§ **Task instructions**: Rewrite the entries between the line containing "Where should I" and the end of the entries, inclusive, keeping the requests, but shift every coordinate in the answers by -98. Leave the pictures out of your version.
====== Entries shown ======
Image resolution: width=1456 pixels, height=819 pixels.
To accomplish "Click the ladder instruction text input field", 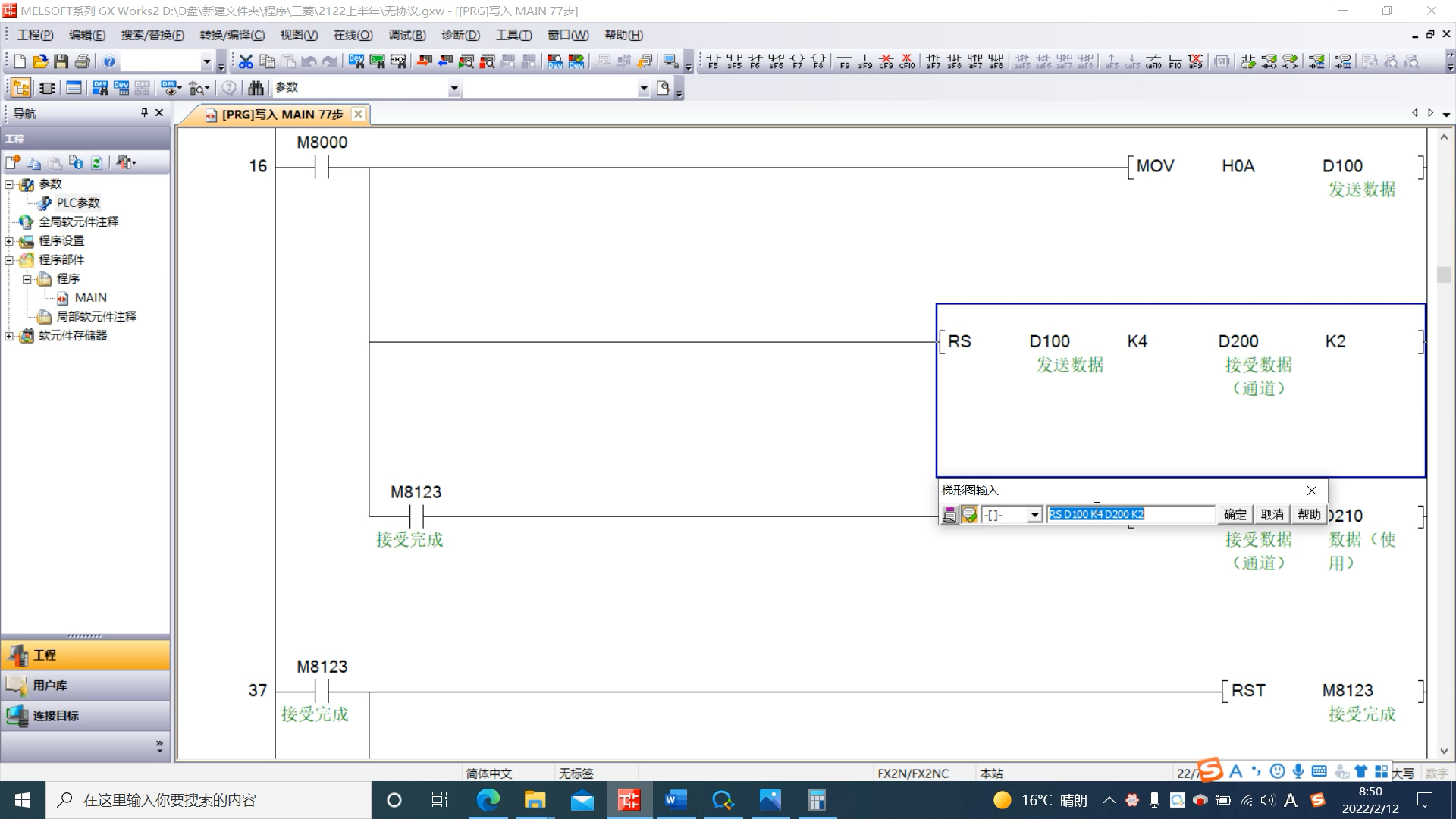I will tap(1130, 515).
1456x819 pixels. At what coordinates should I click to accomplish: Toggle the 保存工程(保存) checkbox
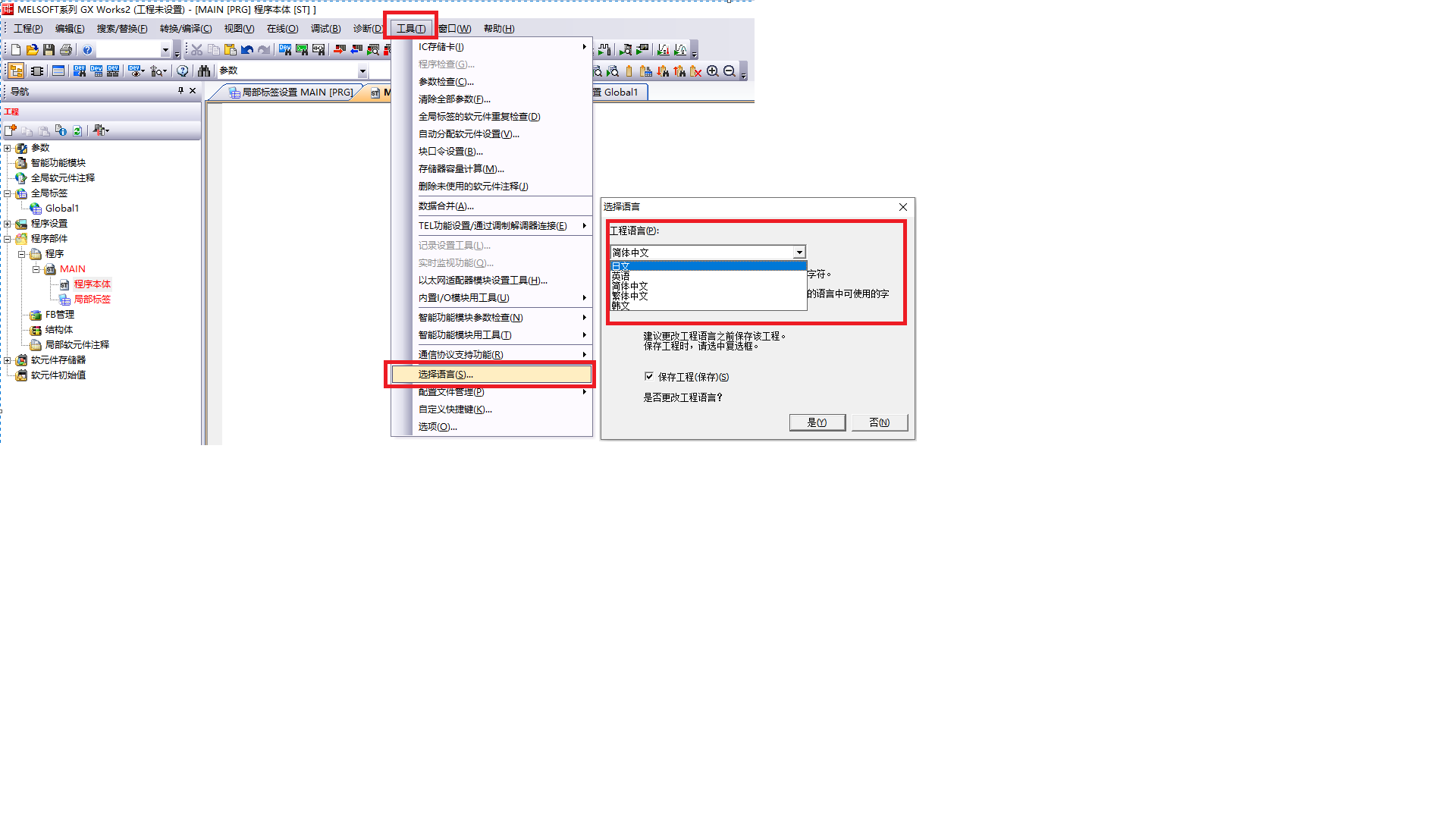[649, 376]
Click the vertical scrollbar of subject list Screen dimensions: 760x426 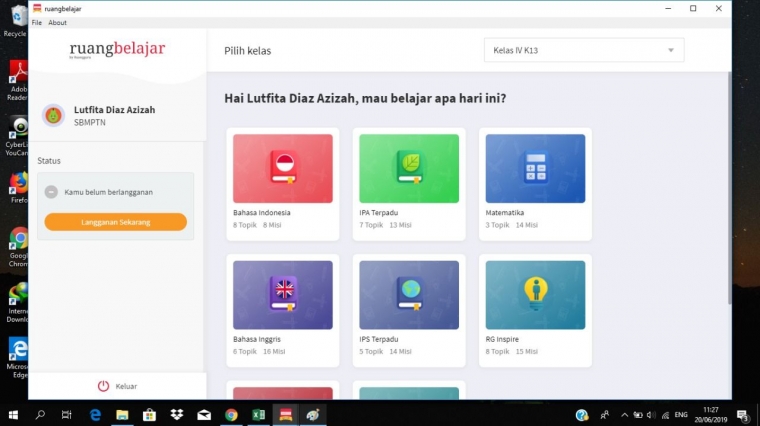(727, 200)
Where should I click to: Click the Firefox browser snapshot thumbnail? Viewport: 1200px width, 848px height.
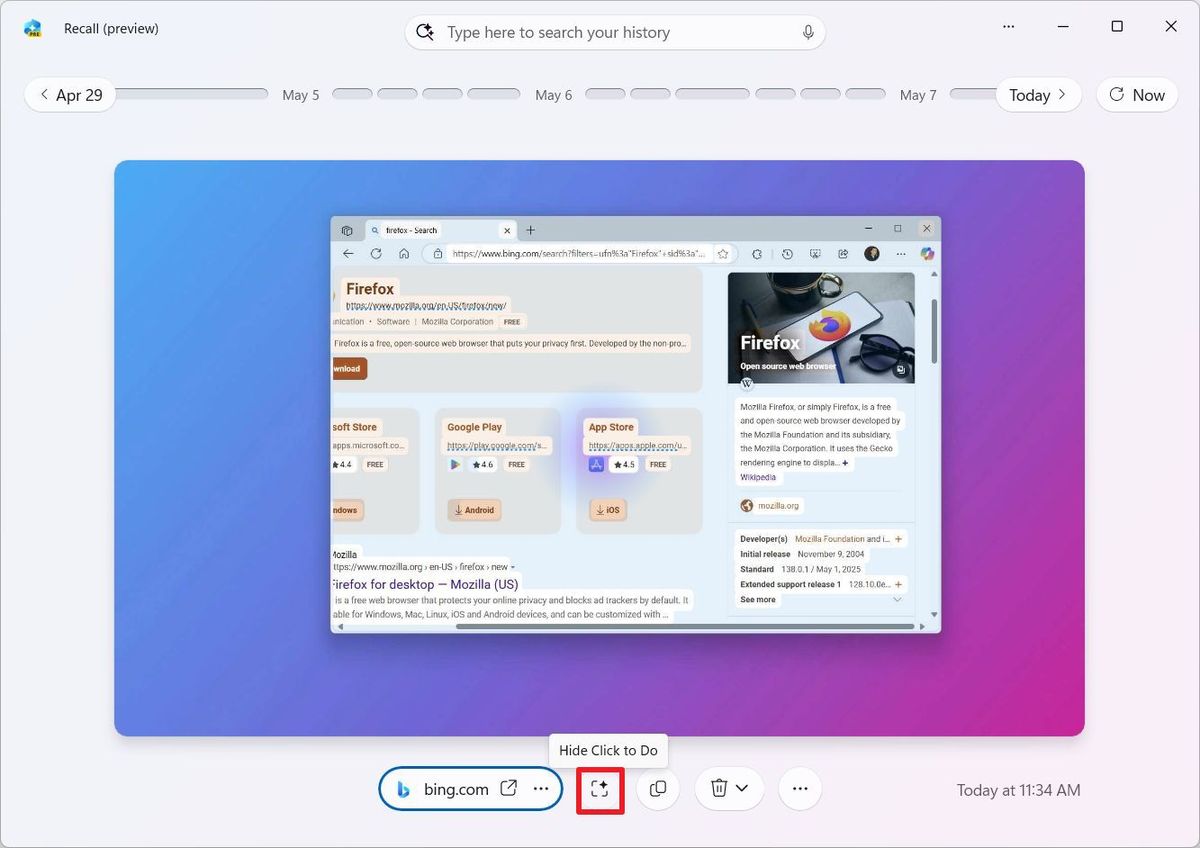point(635,425)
======
§ **Problem solution**:
Where should I click to: Click the Firefox browser snapshot thumbnail? Viewport: 1200px width, 848px height.
point(537,327)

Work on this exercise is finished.